Revisiting Shooting Point Monte Carlo Methods for Transition Path Sampling

TL;DR

This paper introduces a theoretical framework for transition path sampling methods, addressing memory effects and deriving acceptance rules to improve the accuracy of rare event simulations in molecular systems.

Contribution

It provides a unified extended ensemble formalism for TPS, clarifies acceptance criteria, and proposes amendments for flexible-length shooting methods.

Findings

Extended ensemble formalism for TPS with memory effects

Derived acceptance rules for various path sampling algorithms

Identified need for amended acceptance criteria in certain shooting methods

Abstract

Rare event sampling algorithms are essential for understanding processes that occur infrequently on the molecular scale, yet they are important for the long-time dynamics of complex molecular systems. One of these algorithms, transition path sampling (TPS), has become a standard technique to study such rare processes since no prior knowledge on the transition region is required.
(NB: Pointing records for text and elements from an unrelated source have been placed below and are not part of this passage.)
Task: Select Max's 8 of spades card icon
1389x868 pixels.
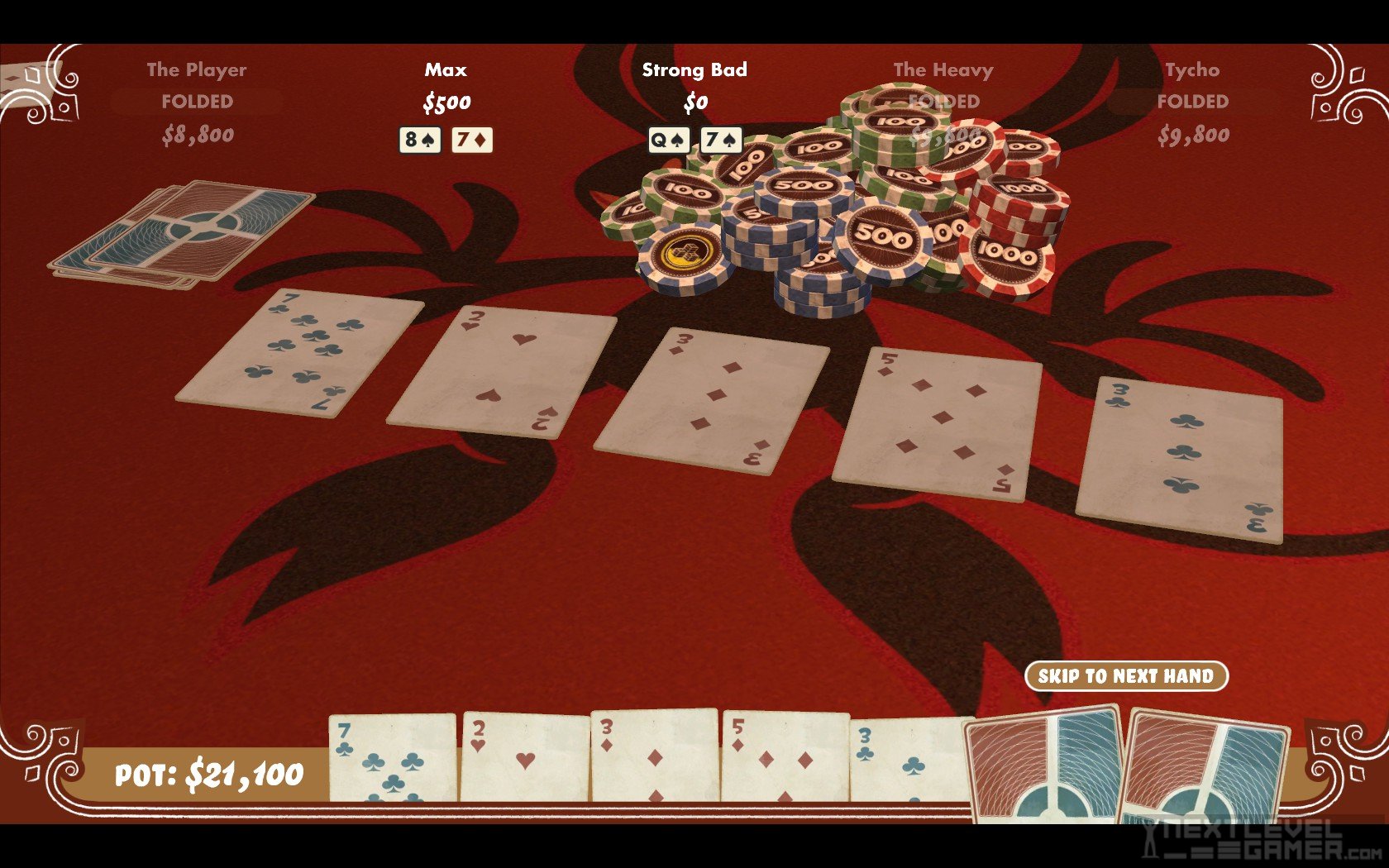Action: point(421,140)
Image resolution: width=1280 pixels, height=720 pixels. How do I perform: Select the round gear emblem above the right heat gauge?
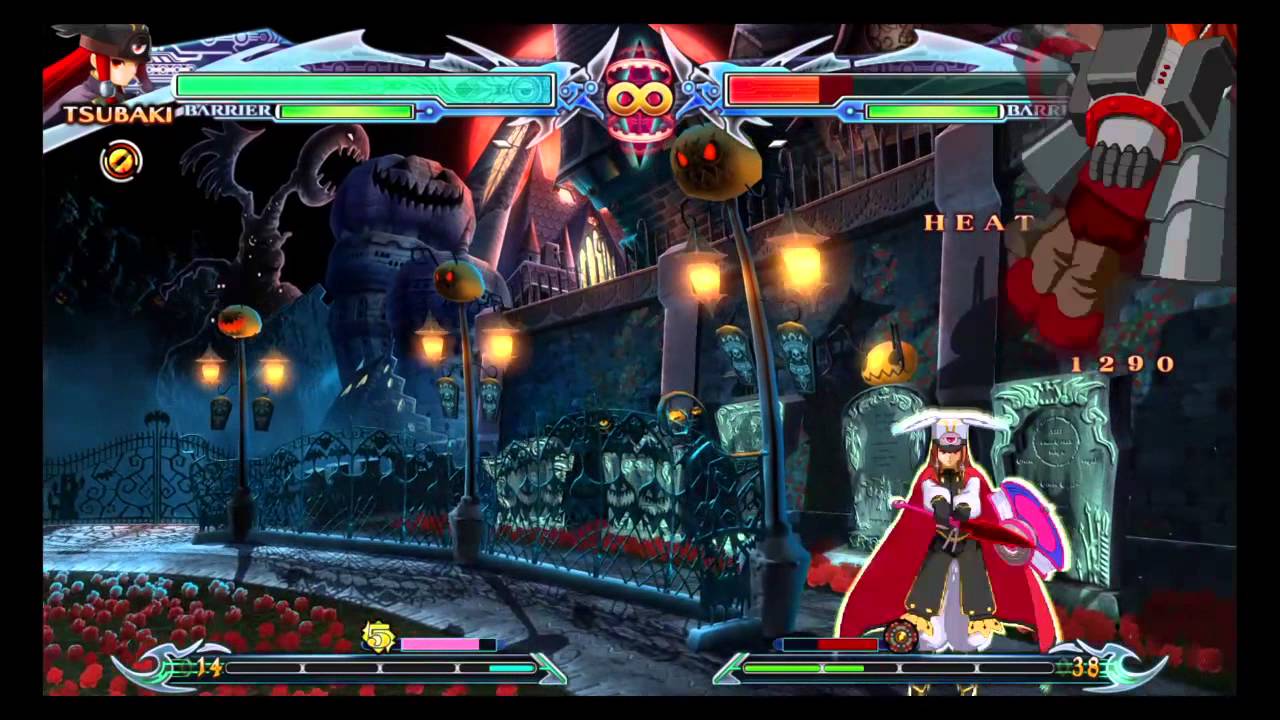point(901,635)
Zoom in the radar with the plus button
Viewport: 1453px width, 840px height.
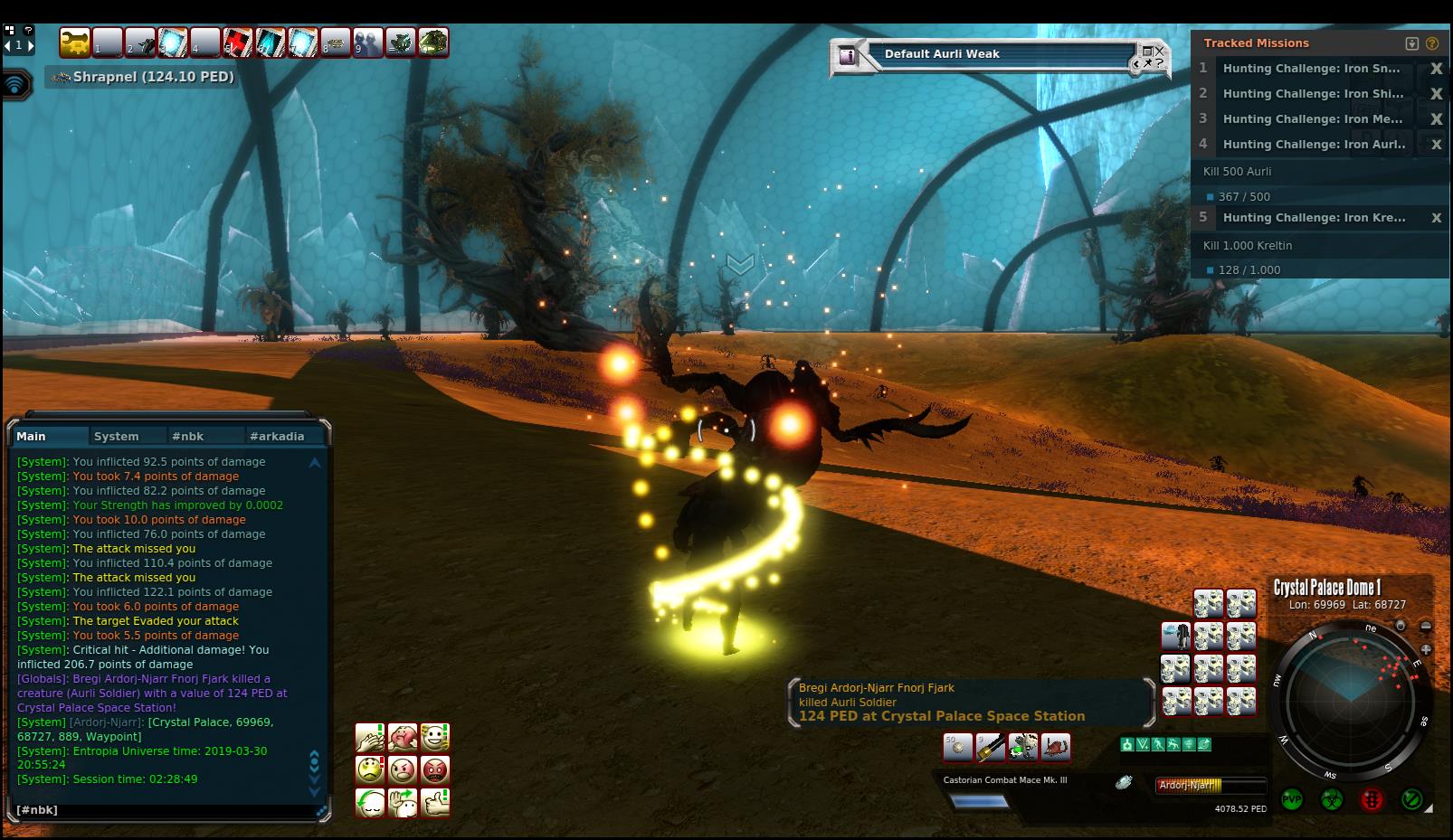coord(1426,649)
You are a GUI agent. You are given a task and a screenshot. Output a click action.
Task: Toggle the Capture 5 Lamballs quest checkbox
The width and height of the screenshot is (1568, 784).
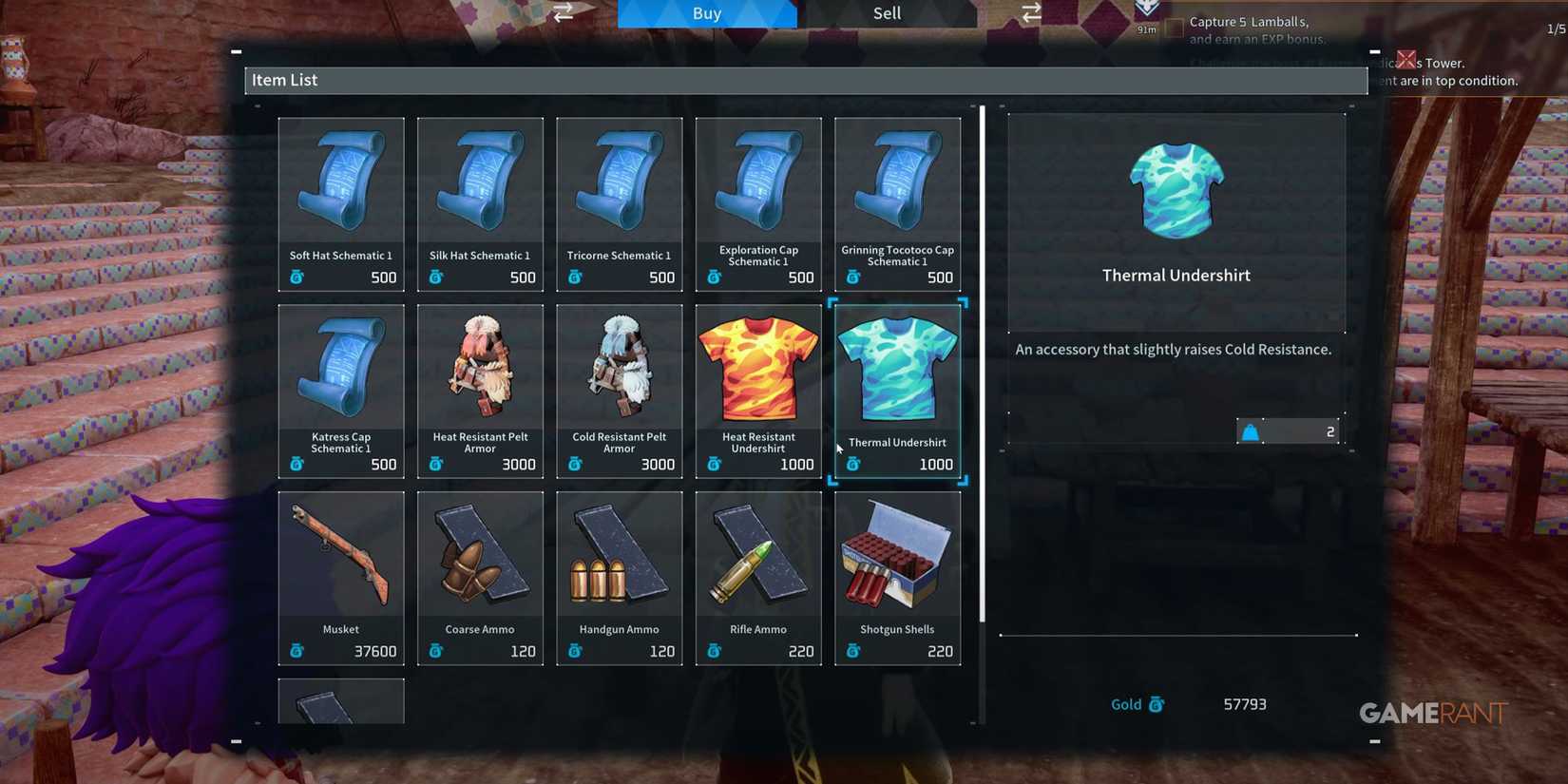(x=1174, y=28)
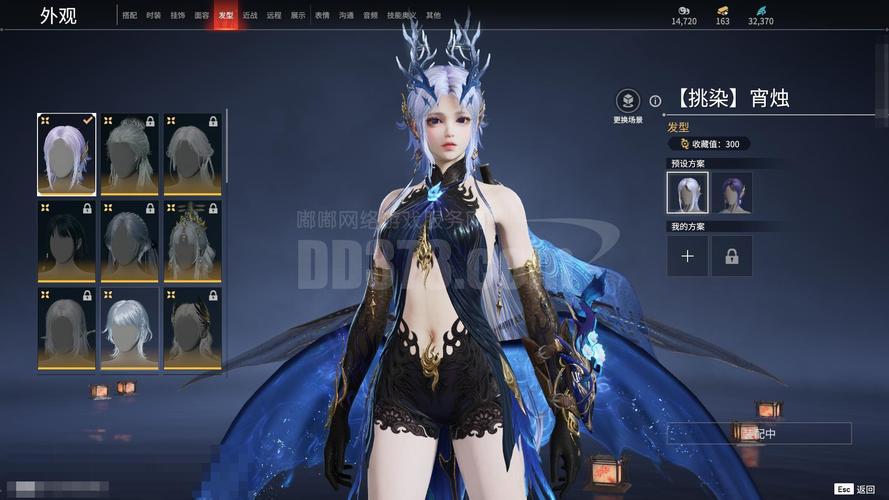
Task: Open the 近战 tab
Action: coord(250,16)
Most TPS methods generate new trajectories from old trajectories by selecting a point along the old trajectory, modifying its momentum in some way, and then ``shooting'' a new trajectory by integrating forward and backward in time. In some procedures, the shooting point is selected independently for each trial move, but in others, the shooting point evolves from one path to the next so that successive shooting points are related to each other. To account for this memory effect, we introduce a theoretical framework based on an extended ensemble that includes both paths and shooting indices. We derive appropriate acceptance rules for various path sampling algorithms in this extended formalism, ensuring the correct sampling of the transition path ensemble. Our framework reveals the need for amended acceptance criteria in the flexible-length aimless shooting and spring shooting methods.